Now it would be one thing if Evangelical leaders repented of past words and deeds but that's not what happened. By the 1990's the rhetoric suddenly changed. Why? There are several factors and one has to remember the time.

The Martin Luther King Jr. holiday was signed into law by Ronald Reagan in 1983 and slowly the states began to adopt it although many remained resistant right up until the end of the 1990's. It's hard to even imagine that today as things have changed a great deal. Fundamentalist Bob Jones University in Greenville, South Carolina still opposed mixed dating and marriage into the 1990's and George W Bush created a scandal when he visited there during his 2000 campaign. I can assure you a great deal of the opposition to the King holiday and the resistance of accepting of him as a cultural hero remained within Right-wing and Evangelical circles – though you would never know that today.

By the 1990's, the cultural tide was changing.
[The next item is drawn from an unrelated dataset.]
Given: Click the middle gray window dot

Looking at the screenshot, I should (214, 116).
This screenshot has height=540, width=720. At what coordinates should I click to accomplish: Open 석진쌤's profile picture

Mixed-race couples used to get shouted at and insulted back in the 1970's and 1980's, but by the 1990's, that kind of response was going out of style as they say. Some Blacks were becoming prosperous. Oprah Winfrey (right or wrong) was a respected cultural icon and sports figures like Michael Jordan were popular and respected by the mainstream and the middle class. Society was changing its attitudes about race and the Evangelical community realised that after the disasters of the 1980's – the failures of the Moral Majority and the Christian Coalition, to keep their movement alive they would need to change the narrative and expand their numbers. The Black Church (viewed as a potential ally in the culture war) was sitting there, comprised of vast numbers waiting to be tapped, and as the Democratic Party was shifting away from working class interests into an embrace of identity politics – which yes, included minority issues, but it also included sodomy and other moral issues opposed by the Black Church. Many believed it was time for the Evangelical movement to win these people over to the Republican side.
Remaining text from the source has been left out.